In the Heart of Darkness by Eric Flint & David Drake

Much later that night, sleepless, the stablekeeper arose from his bed. He moved softly to the small window and opened the shutter. Just a bit—there was no glass in that modest frame to keep out the weather.

He stood there, for a time, staring to the east. There was nothing to see, beyond the blackness of the night and the glimmering of the rain.

When he returned to his bed, he fell asleep quickly, easily. Resolution often has that effect.

Chapter 15

After an hour, Belisarius finally found what he was looking for.

It had been a thoroughly frustrating hour. On the one hand, he had found plenty of lone soldiers. But all of them had been common Malwa troops, shirking their duty by hiding in alleys and out-of-the-way nooks and crannies of the city. None of these men had been big enough for their uniforms to fit him. Nor, for that matter, did he think he could pass himself off as an Indian from the Gangetic plain.

Ye-tai was what he wanted. The Ye-tai, in the west, were often called White Huns. The word “white,” ­actually, was misleading. The Ye-tai were not “white” in the sense that Goths or Franks were. The complexion of Ye-tai was not really much different than that of any other Asian steppe-dwellers. But their facial features were much closer to the western norm than were those of Huns proper, or, for that matter, Kushans. And, since Belisarius himself was dark-complected for a Thracian—as dark as an Armenian—he thought he could pass himself off as Ye-tai well enough.
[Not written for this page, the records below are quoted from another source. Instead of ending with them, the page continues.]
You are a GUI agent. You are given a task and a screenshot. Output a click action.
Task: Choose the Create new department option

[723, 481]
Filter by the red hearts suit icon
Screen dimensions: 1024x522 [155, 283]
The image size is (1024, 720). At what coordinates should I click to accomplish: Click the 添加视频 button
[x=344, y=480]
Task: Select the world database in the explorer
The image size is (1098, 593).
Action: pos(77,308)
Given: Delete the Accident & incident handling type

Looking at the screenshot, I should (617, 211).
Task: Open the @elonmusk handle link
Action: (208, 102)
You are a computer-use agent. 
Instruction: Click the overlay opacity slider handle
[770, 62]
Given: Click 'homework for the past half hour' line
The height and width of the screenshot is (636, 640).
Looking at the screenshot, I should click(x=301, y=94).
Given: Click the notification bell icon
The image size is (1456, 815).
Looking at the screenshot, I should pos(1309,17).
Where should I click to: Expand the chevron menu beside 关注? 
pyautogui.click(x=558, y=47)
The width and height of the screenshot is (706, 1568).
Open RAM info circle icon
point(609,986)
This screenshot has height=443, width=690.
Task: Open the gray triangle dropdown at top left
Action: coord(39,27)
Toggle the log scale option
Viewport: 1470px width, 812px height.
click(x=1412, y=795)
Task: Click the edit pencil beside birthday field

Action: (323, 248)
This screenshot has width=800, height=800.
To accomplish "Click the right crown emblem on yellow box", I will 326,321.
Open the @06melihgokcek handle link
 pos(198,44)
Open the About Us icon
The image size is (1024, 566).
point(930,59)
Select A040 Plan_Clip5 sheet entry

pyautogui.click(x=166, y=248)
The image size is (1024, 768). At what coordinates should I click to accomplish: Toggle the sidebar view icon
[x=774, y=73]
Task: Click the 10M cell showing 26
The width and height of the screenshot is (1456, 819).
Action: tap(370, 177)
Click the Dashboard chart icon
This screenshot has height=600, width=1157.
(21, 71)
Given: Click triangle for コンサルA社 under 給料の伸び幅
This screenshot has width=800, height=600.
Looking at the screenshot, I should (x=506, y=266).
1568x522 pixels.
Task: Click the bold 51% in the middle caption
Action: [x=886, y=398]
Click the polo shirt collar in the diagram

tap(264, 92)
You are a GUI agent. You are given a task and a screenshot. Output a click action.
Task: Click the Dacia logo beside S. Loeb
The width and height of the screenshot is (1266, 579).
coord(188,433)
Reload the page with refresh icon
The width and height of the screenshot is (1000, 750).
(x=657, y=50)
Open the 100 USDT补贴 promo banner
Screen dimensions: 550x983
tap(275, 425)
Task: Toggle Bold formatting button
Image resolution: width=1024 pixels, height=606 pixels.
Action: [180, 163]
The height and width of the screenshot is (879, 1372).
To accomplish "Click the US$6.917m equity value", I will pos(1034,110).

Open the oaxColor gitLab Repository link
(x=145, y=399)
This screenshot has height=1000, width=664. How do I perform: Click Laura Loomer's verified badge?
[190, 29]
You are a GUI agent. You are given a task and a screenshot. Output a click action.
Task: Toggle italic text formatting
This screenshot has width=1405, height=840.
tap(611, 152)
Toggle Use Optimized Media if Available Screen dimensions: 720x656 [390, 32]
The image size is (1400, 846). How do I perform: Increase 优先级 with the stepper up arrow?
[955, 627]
Especially since he could speak the language fluently.

Ye-tai tended to be big, too. He was quite sure he could find one whose size matched his own.

Ye-tai he found aplenty. Big Ye-tai, as well. But the Ye-tai always traveled in squads, and they tended to be much more alert than common troops.

Fortunately for him, the alertness of the Ye-tai was directed inward rather than outward—toward the common soldiers they were rounding up and driving into the streets. Scouring the streets and alleys was beneath the dignity of Ye-tai. That was dog work, for common troops. Their job was to whip the dogs.

At first, as he watched the massive search operation which began unfolding in the capital, Belisarius was concerned that he would be spotted before he could make his escape from Kausambi. But, soon enough, his fears ebbed. After a half an hour, in fact—a half hour spent darting from one alley to another, heading west by a circuitous route—Belisarius decided that the whole situation was almost comical.

The explosion of the armory had roused every soldier in the Malwa capital, of every type and variety. And since there were a huge number of troops stationed in Kausambi, the streets of the city were soon thronged with a mass of soldiers. But the soldiers were utterly confused, and largely leaderless. Leaderless, not from lack of officers, but because the officers themselves had little notion what, exactly, they were supposed to do. But they didn’t want to seem to be doing nothing—especially under the hard eyes of Ye-tai—so the officers sent their men scurrying about aimlessly. Soon enough, the masses of troops charging and counter-charging about the city had become so hopelessly inter­mingled that any semblance of disciplined formation vanished.

Watching the scene, Belisarius realized that he was witnessing one of the military weaknesses of the Malwa Empire. The Malwa, because of their social and political structure, had no real elite shock troops. The Malwa kshatriya, who had a monopoly of the gunpowder weapons, functioned more as privileged artillery units than elite soldiers. The Ye-tai, for all their martial prowess, were not really an elite corps either. Their position in the Malwa army was essentially that of security battalions overseeing the ­common troops, rather than a spearhead. And the Rajputs, or Kushans—who could easily have served the Malwa as elite troops—were too distrusted.

The end result was that the Malwa had no body of soldiers equivalent to his own Thracian bucellarii. And for the task of hunting down a foreign fugitive in the streets of a great city like Kausambi—especially at night, in pouring rain—a relatively small body of disciplined, seasoned men would have done much better than the hordes of common troops whom the Malwa had sent floundering into action.